# Task:
Copy the material word for word, beginning at the line that contains "Where should I click to: Click the NARAKA: BLADEPOINT" and stopping after the line that contains "Click the Yelp", with both of those lines included.

# Given entries:
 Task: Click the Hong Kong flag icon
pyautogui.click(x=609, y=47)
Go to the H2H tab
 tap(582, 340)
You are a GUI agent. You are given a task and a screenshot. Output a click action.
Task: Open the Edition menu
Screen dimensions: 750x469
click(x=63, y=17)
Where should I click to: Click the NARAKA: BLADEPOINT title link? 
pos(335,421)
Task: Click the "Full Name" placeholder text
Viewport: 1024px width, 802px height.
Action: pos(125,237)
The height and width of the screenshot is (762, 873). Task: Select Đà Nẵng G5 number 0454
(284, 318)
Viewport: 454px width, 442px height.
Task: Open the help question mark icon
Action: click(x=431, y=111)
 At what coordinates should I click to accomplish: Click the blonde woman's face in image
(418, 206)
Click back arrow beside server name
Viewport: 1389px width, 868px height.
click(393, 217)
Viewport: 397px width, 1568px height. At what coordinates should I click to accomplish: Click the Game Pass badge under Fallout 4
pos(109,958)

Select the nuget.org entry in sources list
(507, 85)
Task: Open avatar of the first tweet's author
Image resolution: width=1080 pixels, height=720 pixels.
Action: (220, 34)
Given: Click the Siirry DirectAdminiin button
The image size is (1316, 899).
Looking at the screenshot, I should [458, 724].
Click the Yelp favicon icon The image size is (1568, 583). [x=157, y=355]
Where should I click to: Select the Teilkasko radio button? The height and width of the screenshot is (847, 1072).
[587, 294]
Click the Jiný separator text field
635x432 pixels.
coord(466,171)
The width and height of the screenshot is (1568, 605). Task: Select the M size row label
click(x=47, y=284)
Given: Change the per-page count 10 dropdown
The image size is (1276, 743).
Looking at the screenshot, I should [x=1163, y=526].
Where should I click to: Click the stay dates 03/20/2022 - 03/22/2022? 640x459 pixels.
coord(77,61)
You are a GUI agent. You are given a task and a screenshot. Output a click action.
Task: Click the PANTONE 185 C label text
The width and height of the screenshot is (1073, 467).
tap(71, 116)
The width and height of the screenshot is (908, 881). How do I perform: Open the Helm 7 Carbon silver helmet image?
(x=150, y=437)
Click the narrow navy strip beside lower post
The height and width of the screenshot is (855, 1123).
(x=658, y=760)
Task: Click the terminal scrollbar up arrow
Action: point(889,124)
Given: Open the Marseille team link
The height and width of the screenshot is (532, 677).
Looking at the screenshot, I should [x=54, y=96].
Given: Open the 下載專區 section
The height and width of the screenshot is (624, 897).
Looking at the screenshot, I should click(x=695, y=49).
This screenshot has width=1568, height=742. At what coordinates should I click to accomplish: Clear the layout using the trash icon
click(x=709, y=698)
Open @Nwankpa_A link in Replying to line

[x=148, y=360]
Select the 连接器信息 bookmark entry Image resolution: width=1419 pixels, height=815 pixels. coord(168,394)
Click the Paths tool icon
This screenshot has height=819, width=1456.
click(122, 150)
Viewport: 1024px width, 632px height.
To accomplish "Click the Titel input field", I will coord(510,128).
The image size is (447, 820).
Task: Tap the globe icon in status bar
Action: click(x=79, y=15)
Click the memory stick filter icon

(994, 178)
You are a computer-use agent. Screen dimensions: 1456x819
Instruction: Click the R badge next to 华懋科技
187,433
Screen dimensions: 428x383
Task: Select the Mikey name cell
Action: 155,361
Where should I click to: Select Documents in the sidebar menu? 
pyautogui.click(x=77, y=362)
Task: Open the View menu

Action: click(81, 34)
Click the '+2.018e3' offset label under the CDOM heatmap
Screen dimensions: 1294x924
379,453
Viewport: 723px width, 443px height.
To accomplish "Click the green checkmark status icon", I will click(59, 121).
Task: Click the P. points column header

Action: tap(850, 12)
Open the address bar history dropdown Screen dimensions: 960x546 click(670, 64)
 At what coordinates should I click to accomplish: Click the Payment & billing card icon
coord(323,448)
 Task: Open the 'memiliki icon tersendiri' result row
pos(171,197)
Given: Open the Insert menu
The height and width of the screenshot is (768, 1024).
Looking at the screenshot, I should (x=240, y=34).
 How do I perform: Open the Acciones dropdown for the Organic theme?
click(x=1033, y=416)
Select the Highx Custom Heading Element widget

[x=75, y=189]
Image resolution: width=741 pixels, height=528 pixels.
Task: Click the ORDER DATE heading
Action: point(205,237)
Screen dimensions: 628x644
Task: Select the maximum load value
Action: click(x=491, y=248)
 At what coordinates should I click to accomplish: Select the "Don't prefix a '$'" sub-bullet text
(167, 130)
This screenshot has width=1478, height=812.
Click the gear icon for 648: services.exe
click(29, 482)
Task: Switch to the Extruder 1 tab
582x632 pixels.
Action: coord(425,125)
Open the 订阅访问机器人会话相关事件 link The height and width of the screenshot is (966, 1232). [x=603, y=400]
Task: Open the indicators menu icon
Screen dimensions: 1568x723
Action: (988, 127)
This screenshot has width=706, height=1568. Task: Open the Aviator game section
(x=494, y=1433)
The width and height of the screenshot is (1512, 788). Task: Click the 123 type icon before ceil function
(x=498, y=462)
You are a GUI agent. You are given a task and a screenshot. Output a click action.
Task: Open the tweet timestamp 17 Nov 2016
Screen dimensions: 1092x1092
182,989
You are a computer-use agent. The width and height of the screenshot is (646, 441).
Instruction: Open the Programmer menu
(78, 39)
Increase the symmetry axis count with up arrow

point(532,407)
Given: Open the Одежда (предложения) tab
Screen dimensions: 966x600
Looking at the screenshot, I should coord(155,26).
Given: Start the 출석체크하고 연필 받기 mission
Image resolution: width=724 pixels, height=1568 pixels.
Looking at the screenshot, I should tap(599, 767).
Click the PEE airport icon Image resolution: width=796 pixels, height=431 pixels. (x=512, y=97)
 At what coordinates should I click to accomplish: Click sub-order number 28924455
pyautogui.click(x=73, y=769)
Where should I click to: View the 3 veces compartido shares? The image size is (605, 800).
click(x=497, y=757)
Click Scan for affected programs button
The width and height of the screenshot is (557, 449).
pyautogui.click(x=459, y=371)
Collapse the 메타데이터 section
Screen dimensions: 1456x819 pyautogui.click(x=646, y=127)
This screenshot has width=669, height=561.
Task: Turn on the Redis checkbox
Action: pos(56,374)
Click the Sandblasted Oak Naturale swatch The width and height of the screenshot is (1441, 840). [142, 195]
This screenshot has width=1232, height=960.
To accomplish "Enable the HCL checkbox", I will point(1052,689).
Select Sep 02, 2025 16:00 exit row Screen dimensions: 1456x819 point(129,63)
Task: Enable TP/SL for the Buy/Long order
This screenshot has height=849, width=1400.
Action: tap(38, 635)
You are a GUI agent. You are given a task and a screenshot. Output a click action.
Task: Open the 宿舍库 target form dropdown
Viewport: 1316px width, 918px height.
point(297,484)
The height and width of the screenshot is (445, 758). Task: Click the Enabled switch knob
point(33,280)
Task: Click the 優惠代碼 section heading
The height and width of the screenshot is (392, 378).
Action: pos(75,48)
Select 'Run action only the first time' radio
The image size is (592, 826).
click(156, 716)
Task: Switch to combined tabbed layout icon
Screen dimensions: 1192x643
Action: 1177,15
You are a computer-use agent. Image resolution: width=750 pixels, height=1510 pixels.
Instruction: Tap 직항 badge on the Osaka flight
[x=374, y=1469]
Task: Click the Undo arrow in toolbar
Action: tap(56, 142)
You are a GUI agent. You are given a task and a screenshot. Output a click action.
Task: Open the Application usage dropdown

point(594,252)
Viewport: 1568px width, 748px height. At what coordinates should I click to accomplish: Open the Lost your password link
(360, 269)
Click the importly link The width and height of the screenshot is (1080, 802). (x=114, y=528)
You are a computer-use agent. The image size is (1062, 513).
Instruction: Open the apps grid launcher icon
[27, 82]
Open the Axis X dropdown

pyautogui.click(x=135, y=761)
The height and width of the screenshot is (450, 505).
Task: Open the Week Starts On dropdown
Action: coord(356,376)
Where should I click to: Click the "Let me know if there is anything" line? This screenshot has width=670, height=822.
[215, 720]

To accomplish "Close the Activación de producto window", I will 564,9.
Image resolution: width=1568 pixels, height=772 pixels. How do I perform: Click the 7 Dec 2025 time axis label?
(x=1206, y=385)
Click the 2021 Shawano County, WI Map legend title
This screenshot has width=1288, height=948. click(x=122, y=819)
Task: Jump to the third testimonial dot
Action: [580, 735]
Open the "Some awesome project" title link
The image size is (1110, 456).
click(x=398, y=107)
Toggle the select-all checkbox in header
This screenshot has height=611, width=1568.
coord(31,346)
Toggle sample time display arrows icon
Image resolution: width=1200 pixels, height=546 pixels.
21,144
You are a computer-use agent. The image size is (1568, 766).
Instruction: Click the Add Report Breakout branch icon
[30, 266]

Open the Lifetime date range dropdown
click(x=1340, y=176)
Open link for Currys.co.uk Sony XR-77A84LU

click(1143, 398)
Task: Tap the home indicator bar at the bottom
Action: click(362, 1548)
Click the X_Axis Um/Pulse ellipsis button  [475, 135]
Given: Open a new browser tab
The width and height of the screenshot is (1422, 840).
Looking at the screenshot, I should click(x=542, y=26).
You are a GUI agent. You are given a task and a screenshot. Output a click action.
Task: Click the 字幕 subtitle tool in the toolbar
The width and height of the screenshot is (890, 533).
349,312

# Result of the task:
Where should I click to: Click the NARAKA: BLADEPOINT title link? 
pos(335,421)
Task: Click the "Full Name" placeholder text
Viewport: 1024px width, 802px height.
Action: pos(125,237)
The height and width of the screenshot is (762, 873). Task: Select Đà Nẵng G5 number 0454
(284, 318)
Viewport: 454px width, 442px height.
Task: Open the help question mark icon
Action: click(x=431, y=111)
 At what coordinates should I click to accomplish: Click the blonde woman's face in image
(418, 206)
Click back arrow beside server name
Viewport: 1389px width, 868px height.
click(393, 217)
Viewport: 397px width, 1568px height. At what coordinates should I click to accomplish: Click the Game Pass badge under Fallout 4
pos(109,958)

Select the nuget.org entry in sources list
(507, 85)
Task: Open avatar of the first tweet's author
Image resolution: width=1080 pixels, height=720 pixels.
Action: (220, 34)
Given: Click the Siirry DirectAdminiin button
The image size is (1316, 899).
Looking at the screenshot, I should [458, 724].
Click the Yelp favicon icon The image size is (1568, 583). [x=157, y=355]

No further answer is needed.